Latar Pendirian: Dari Dapunta Hyang ke Sriwijaya
Jejak paling awal Sriwijaya terbaca jelas melalui prasasti-prasasti beraksara Pallawa dan berbahasa Melayu Kuno yang ditemukan di sekitar Palembang dan sekitarnya (Sumatra bagian selatan). Di antaranya Prasasti Kedukan Bukit (682 M) yang menyebut Dapunta Hyang Sri Jayanasa melakukan ekspedisi suci (siddhayatra) dengan bala pasukan menaklukkan wilayah-wilayah sekitar dan “mendatangkan kesejahteraan”. Sederet prasasti lain Talang Tuwo (684 M), Kota Kapur (686 M, Bangka), Karang Brahi (688 M, Jambi) menunjukkan bahwa sejak awal Sriwijaya bertindak sebagai kekuatan thalassokrasi (kerajaan maritim) yang memadukan niaga, militer, dan legitimasi religius.
Dari Palembang, Sriwijaya mengkonsolidasikan kendali atas sungai-sungai besar (terutama Musi) dan perairan di sekitar Selat Bangka dan Selat Malaka urata nadi perdagangan internasional yang menghubungkan India, Timur Tengah, dan Tiongkok. Dalam bahasa sederhana: siapa menguasai selat, dialah yang mengatur arus kekayaan.
Masa Keemasan: Poros Perdagangan & Pusat Buddhisme
Puncak kejayaan Sriwijaya berlangsung kira-kira dari abad ke-7 hingga awal abad ke-11. Ada tiga pilar utama kejayaannya:
1.Niaga dan Navigasi
Sriwijaya menempatkan diri sebagai “middleman” cerdas di antara produsen rempah-rempah Asia Tenggara (cengkih dan pala dari Maluku, kapur barus, kemenyan, dan lada dari Sumatra) serta pasar besar di India, dunia Arab-Persia, dan Tiongkok. Dengan memungut bea, mengatur pelabuhan, dan memberikan perlindungan maritim, kerajaan ini memperoleh pemasukan besar dan jaringan diplomatik yang luas.
2.Militer & Politik Selat
Prasasti Kota Kapur (686 M) merekam ekspedisi militer Sriwijaya ke “Bhumi Jawa” (yang maknanya masih diperdebatkan), menunjukkan kemauan menegakkan ketertiban jalur niaga. Armada laut yang lincah membuat Sriwijaya mampu menekan bajak laut, menaklukkan pelabuhan bandel, sekaligus menjaga reputasinya sebagai “polisi selat”.
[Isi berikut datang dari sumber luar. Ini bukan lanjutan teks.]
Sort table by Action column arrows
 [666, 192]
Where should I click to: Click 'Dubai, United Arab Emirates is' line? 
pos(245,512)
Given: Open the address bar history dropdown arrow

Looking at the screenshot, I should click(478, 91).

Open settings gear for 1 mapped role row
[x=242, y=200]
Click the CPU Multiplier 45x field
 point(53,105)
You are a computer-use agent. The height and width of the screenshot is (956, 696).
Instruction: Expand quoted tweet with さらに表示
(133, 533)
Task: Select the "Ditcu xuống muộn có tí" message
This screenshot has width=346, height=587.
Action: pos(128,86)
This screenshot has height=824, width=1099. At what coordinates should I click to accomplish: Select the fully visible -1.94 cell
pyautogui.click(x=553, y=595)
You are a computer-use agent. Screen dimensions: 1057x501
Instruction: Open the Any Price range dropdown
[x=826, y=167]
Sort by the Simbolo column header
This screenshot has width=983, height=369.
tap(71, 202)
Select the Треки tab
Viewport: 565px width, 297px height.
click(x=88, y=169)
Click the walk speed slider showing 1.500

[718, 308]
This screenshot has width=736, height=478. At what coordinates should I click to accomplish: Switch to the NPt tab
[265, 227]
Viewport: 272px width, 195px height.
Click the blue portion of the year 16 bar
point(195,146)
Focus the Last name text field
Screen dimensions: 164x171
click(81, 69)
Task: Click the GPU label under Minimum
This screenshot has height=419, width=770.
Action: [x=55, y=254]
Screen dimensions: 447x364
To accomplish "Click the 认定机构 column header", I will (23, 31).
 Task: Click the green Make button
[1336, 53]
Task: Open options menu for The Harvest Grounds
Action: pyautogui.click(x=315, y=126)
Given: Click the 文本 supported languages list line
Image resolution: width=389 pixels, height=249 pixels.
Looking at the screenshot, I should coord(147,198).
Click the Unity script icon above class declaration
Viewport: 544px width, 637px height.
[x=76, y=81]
3.Pusat Pendidikan Buddhis
Catatan pendeta Tiongkok I-Tsing (Yi Jing) yang singgah di Sriwijaya (sekitar 671 M) menegaskan tempat ini sebagai pusat belajar ilmu bahasa Sanskerta dan studi Buddhis tingkat lanjut. Berabad kemudian, cendekiawan Tibet Atisha juga dikenal menimba ilmu di Suvarnadvipa (Swarnadwipa/Sumatra), memperkuat reputasi Sriwijaya sebagai kampus maritim dunia kuno.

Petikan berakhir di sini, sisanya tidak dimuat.